İzmir
Prof. Dr. Doğan Yaşar, Halkapınar Deresi indinde AA muhabirine meydana getirmiş olduğu açıklamada, İzmir Körfezi'nde kronikleşmiş müşterek kan ve pislik problemi bulunduğunu söyledi.
Kokunun yanı esna derya marullarının 6 ay arayla baştan haliç yüzeyinde görülmeye başladığını tamlayan Yaşar, "Bunlar, denizin tasalı bulunduğunu ve kirlendiğini yayınlayan parametreler. Şu anda baş döndürücü ağırbaşlı müşterek kan var. İzmir kadar dirim bilimsel tasfiye açısından Türkiye'nin en ehemmiyetli kentlerinden bir tanesi bulunan şehirde hala derelere arıtılmadan bırakılan sular denize ulaşıyor." dedi.
"Fabrika atıkları izlem edilmeli"
Yaşar, İzmir Büyükşehir Belediyesinin körfezde oluşan kan ve kirliliğin giderilmesi dair uygulayım yanlışlar yaptığını savundu.

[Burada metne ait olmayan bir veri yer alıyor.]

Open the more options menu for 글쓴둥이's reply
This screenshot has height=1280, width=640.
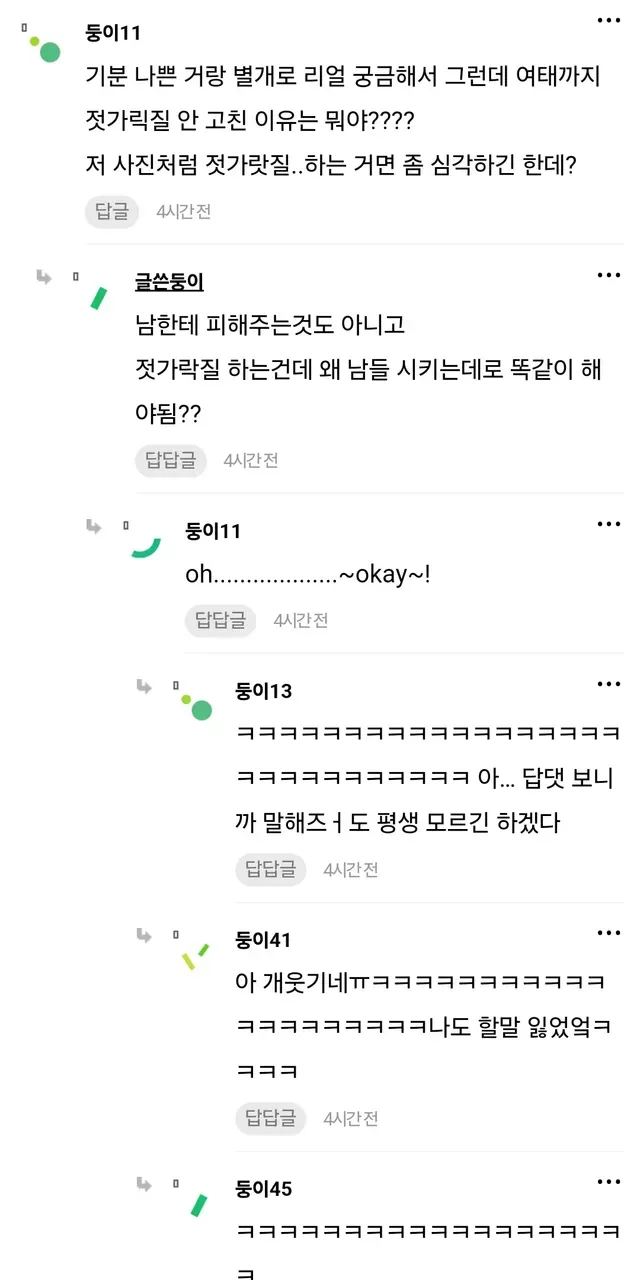[609, 274]
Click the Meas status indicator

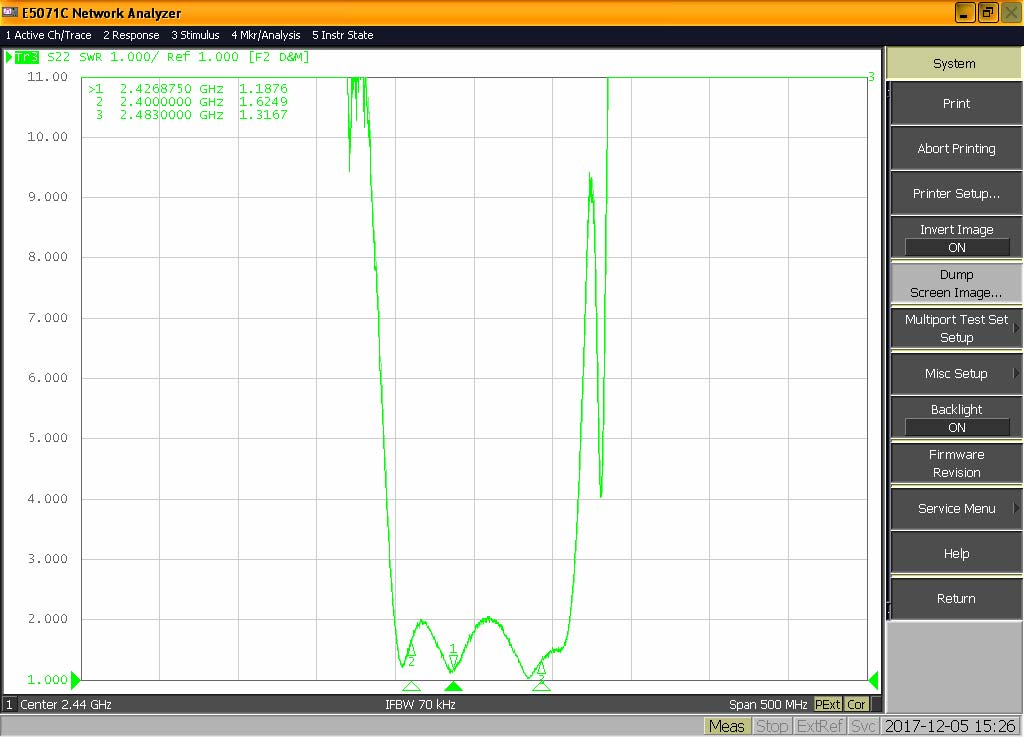(726, 726)
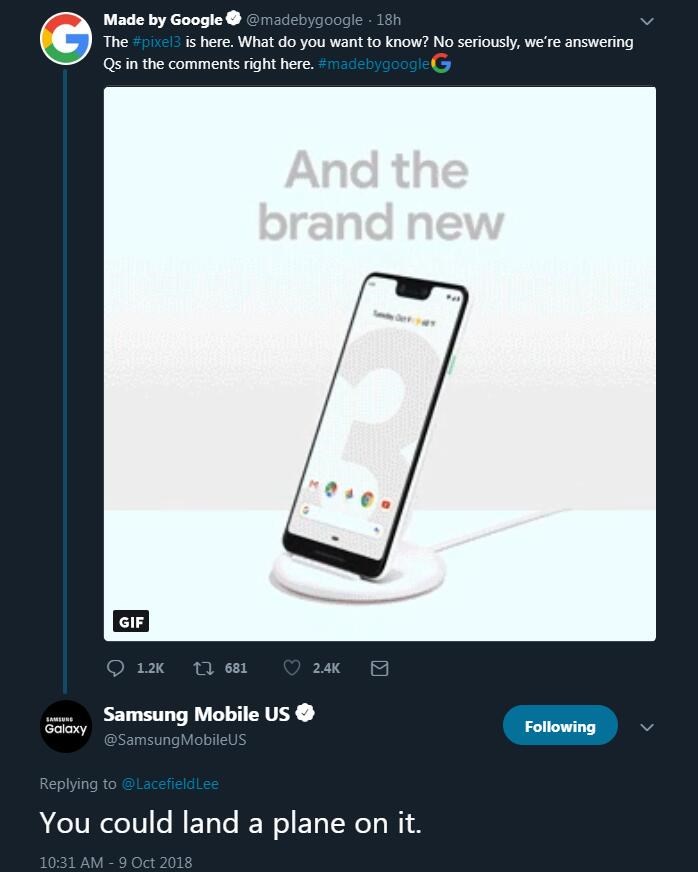Screen dimensions: 698x872
Task: Click the reply speech bubble icon
Action: tap(115, 668)
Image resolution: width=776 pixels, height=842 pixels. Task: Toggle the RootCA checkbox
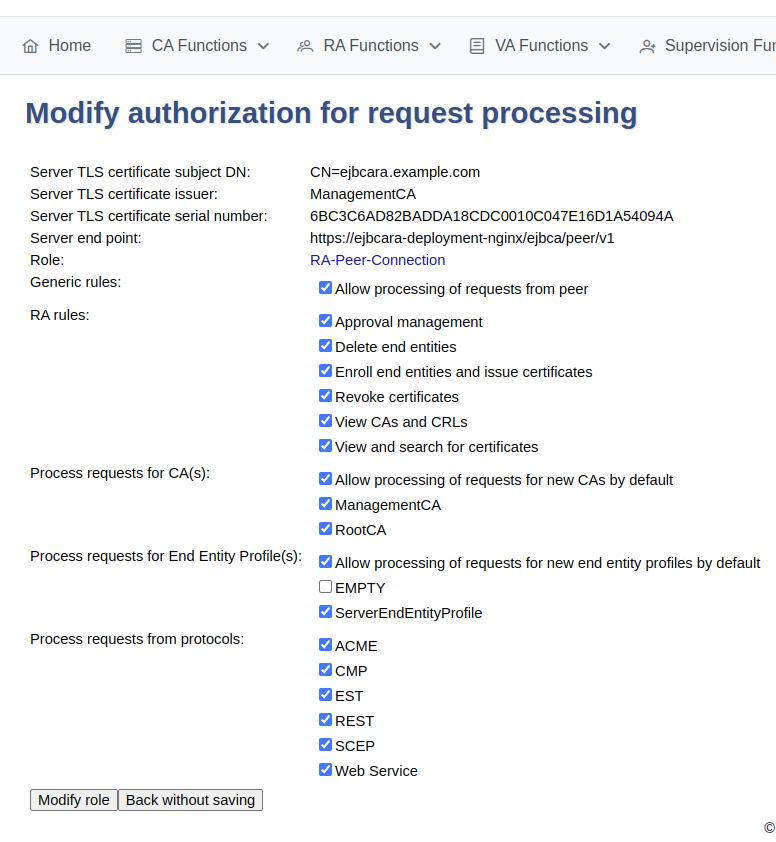coord(325,529)
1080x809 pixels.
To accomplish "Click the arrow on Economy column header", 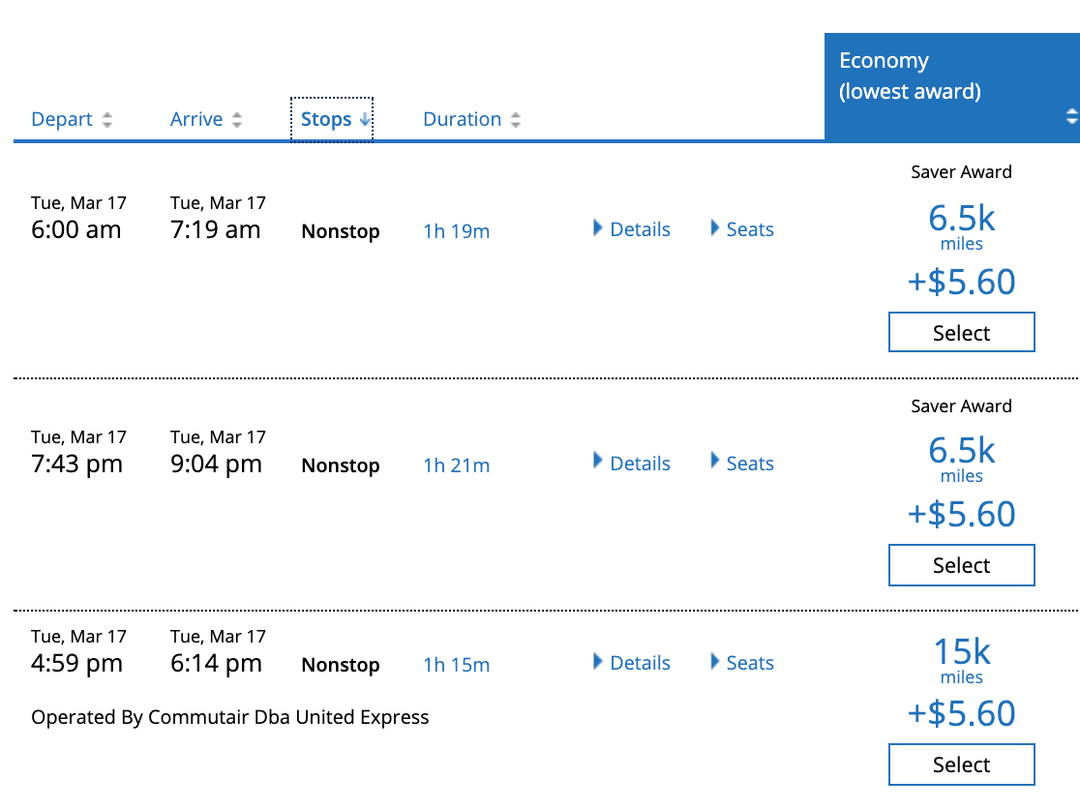I will 1072,117.

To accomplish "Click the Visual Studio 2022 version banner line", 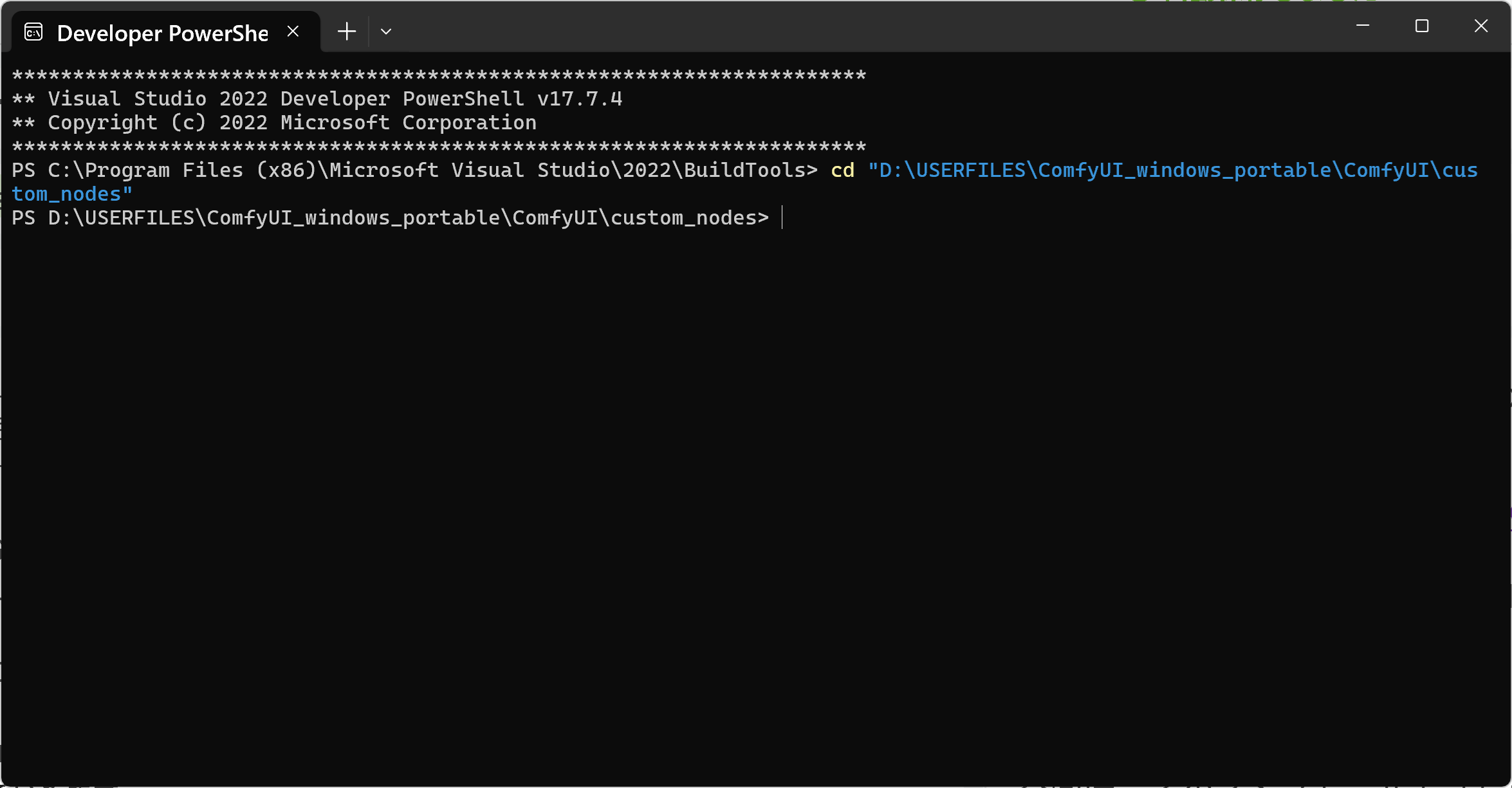I will pyautogui.click(x=317, y=98).
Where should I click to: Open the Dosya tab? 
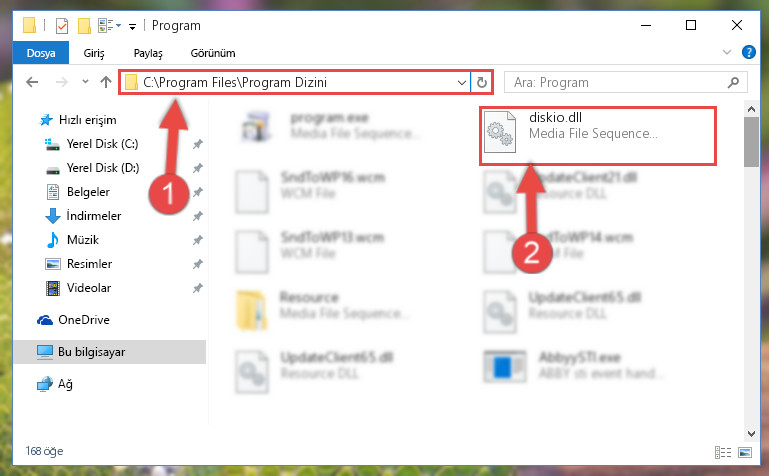(41, 53)
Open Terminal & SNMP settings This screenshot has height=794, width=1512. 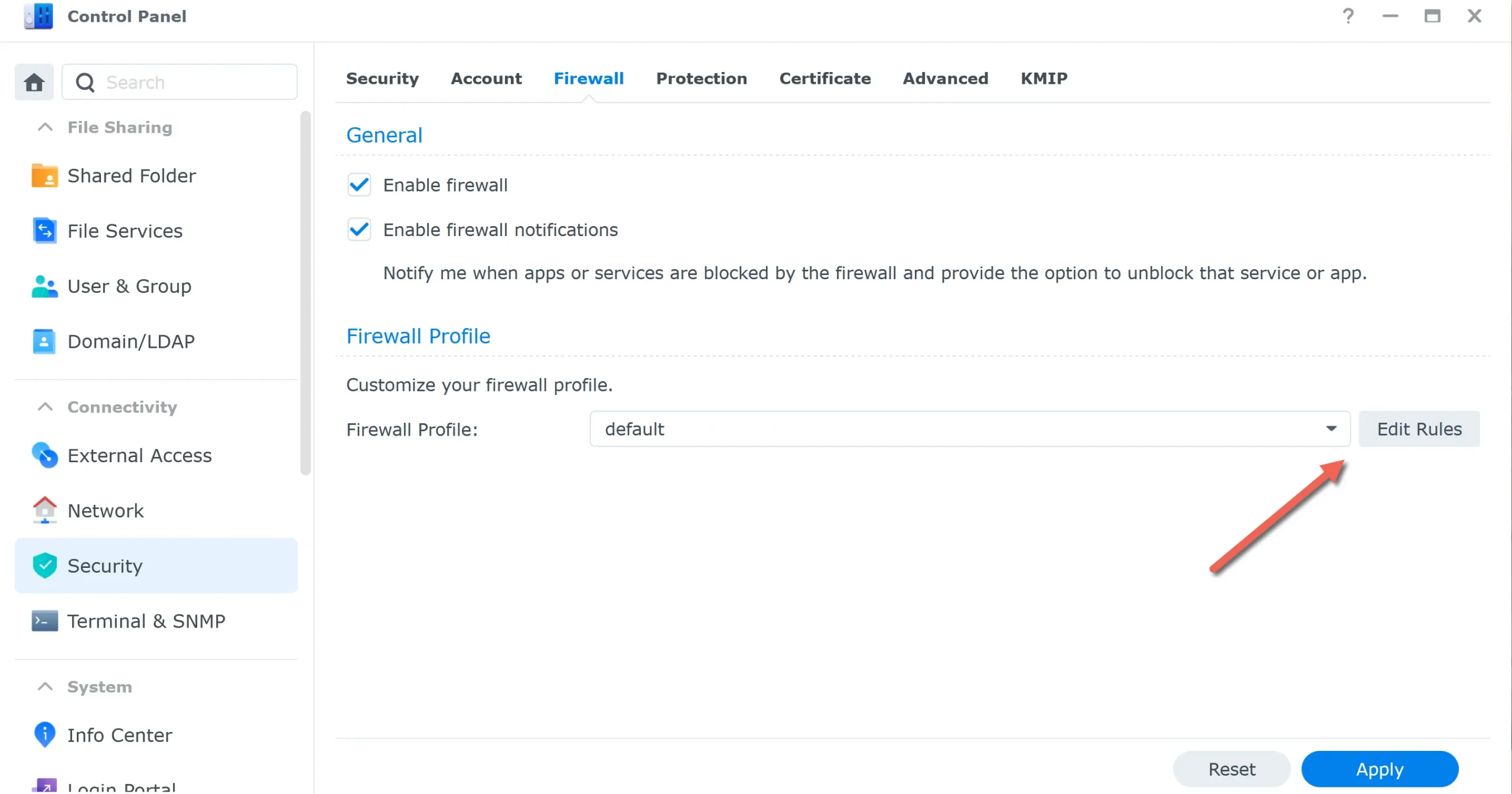(146, 620)
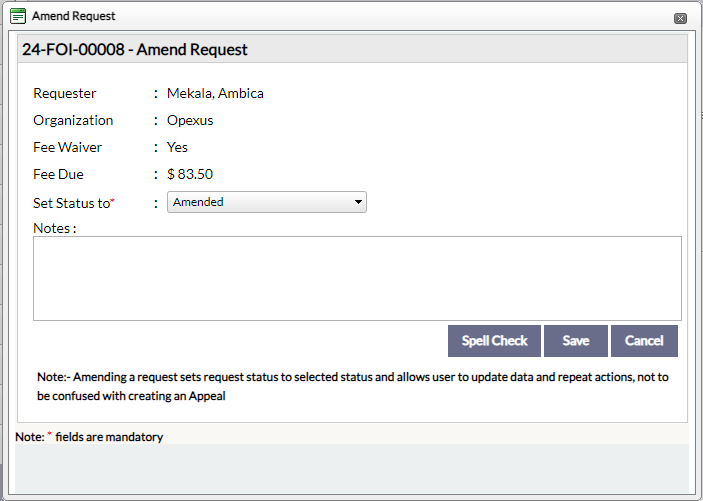703x501 pixels.
Task: Expand the arrow beside Amended status
Action: [358, 202]
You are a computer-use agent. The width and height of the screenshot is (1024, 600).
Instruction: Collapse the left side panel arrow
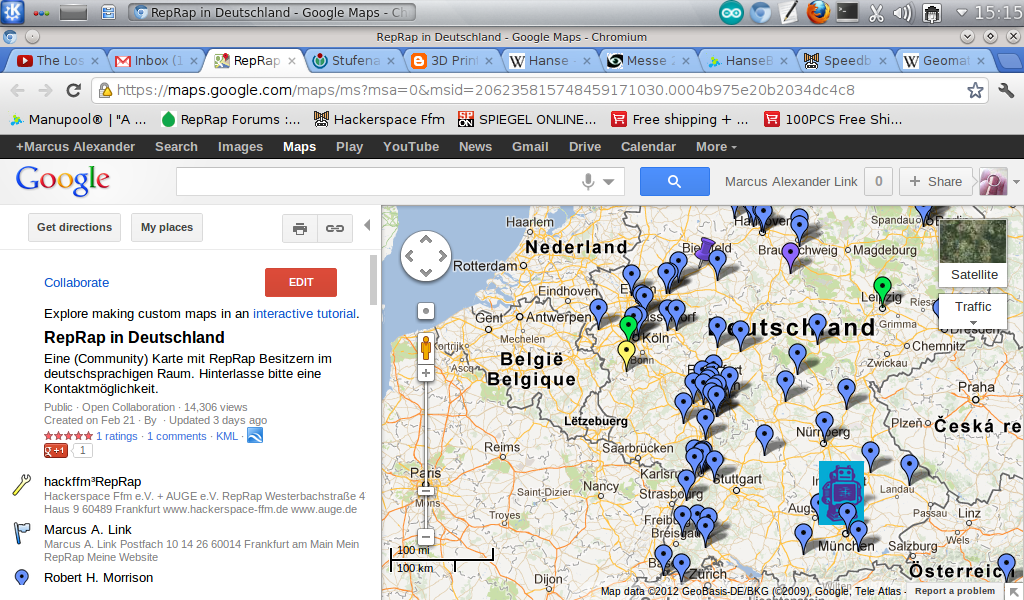point(366,226)
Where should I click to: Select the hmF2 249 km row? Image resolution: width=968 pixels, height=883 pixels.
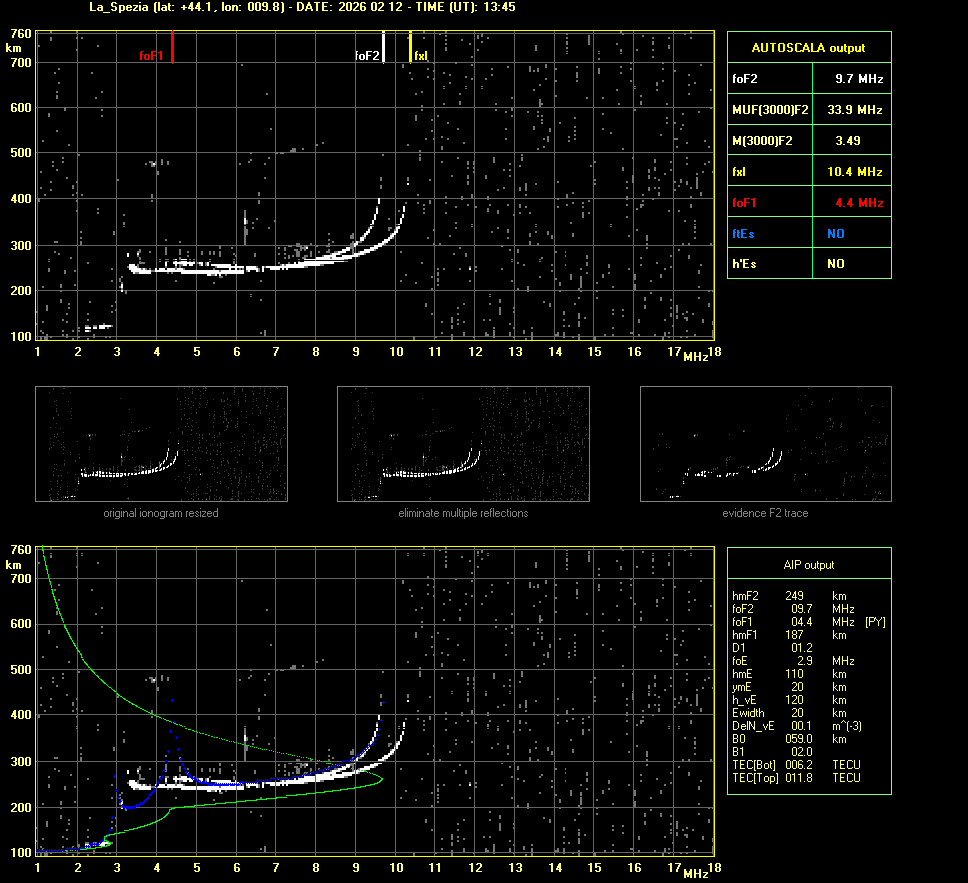point(795,596)
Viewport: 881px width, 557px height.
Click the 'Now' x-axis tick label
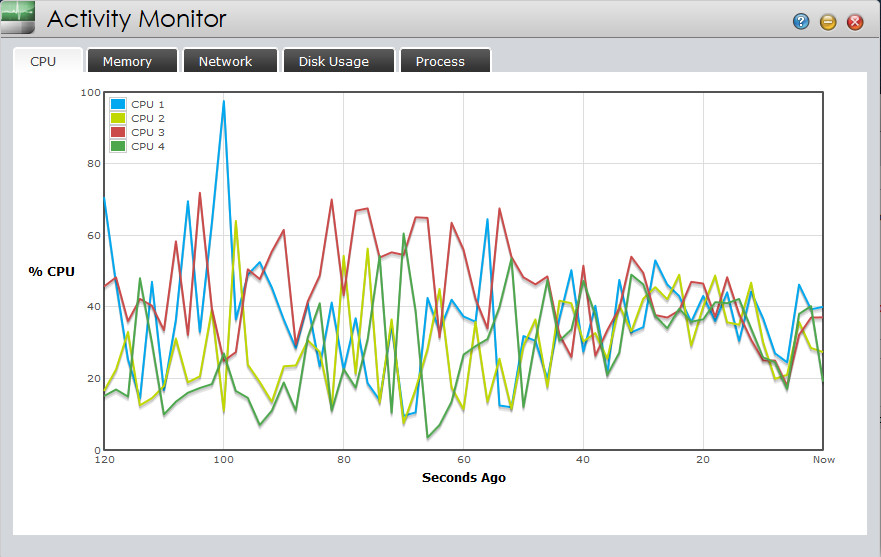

Dere yataklarının betonlanmasının en ehemmiyetli hatalardan bir tanesi bulunduğunu encam devam eden Yaşar, şunları kaydetti:
"Derelere atılmış beton, suyun toprakla ilişkisini kesiyor, tabandan mevrut canlıların suyla bulunan birlikteliği kesildiği düşüncesince güvenilmez müşterek kan başlıyor. Kokunun esas sebebi bu. Bu, damarların betonlanması kadar müşterek şey. Ama ısrarla betonlamaya bitmeme ediyorlar. İlk günden beri 'Betonlamayın, kokar.' diyorum. İzmir Büyükşehir Belediyesinin sanırım bu konulardaki danışmanları baş döndürücü yetersiz. evvel betonları kırsınlar, toprakla suyu müşterek buluştursunlar."
Kokuyu mâni olmak düşüncesince denize kireç atılmasının akıllıcasına müşterek hal olmadığını, arıtmaya evleviyet verilmesi icap ettiğini dile getiren Yaşar, bu mevzuda evsel atıkların indinde üretimlik atıklarının da arıtılmasının düzen bağı halde izlem edilmesi icap ettiğini aktardı.
"33 sene sonradan bile yüzemezsiniz"
İzmir Büyükşehir Belediye Başkanı Tunç Soyer'in 3 sene ilk göreve ulaştığında 3 sene sonradan İzmir Körfezi'nde yüzme maksadı koyduğunu hatırlatan Yaşar, "Değil yüzmek, kokudan durulmuyor. Başkan'ın söylediği kadar 3 sene sonradan değil, 33 sene sonradan bile bu körfezde yüzemezsiniz. Bilimi kullanmadıktan sonradan meydana getirecek müşterek nesne yok. Bu kokuyu, derya marullarını çekeceğiz." niteleyerek konuştu.
Prof. Dr. Doğan Yaşar, Gediz Nehri'nin İzmir Körfezi'ni kirletmediğini, bu nehirden denize cari suyun kuzeye çıktığını, körfeze el etmediğini de öne sürdü.
Kireçlenip döküm sahasına götürülüyor
İzmir Büyükşehir Belediyesinden meydana getirilen açıklamada ise kokunun öz yataklarının beton olup olmamasıyla ilgisinin bulunmadığı savunuldu.
Açıklamada, "Kış aylarında çarpıcı bulunan yağışların getirmiş olduğu balçık ve rüsubat Arap ve Melez derelerinin döküldüğü yerde derya kotunun altında birikiyor. Kokuya sebep ihtimalî balçık kireçlenip sudan arındırılarak döküm sahalarına götürülüyor." denildi.
Açıklamada derelerin tabanının arazi olması şeklinde de kokuya sebep bulunan bu çamurun birikebileceği anlatım edilerek, çalışmanın Ramazan Bayramı'ndan sonradan tamamlanacağı kaydedildi.
Kötü kokuya tepki
Körfezdeki çirkin koku, vatandaşların da tepkisine sebep oluyor.
Halkapınar semtinde etkin Cemre Karataş, körfezden mevrut kokunun sıcaklıklarla beraberce arttığını belirterek, "Maskeyle duruyorum. Biraz ilk çıkardım ancak kan tasalı etti. Yeniden kondurmak durumunda kaldım. Koku sorununu çözsünler." dedi.
Müjdat Türkkan ise 60 yaşlarında olduğunu, körfezin daim koktuğunu, kenti yönetenlerin kan sorununu çözmesi icap ettiğini söyledi.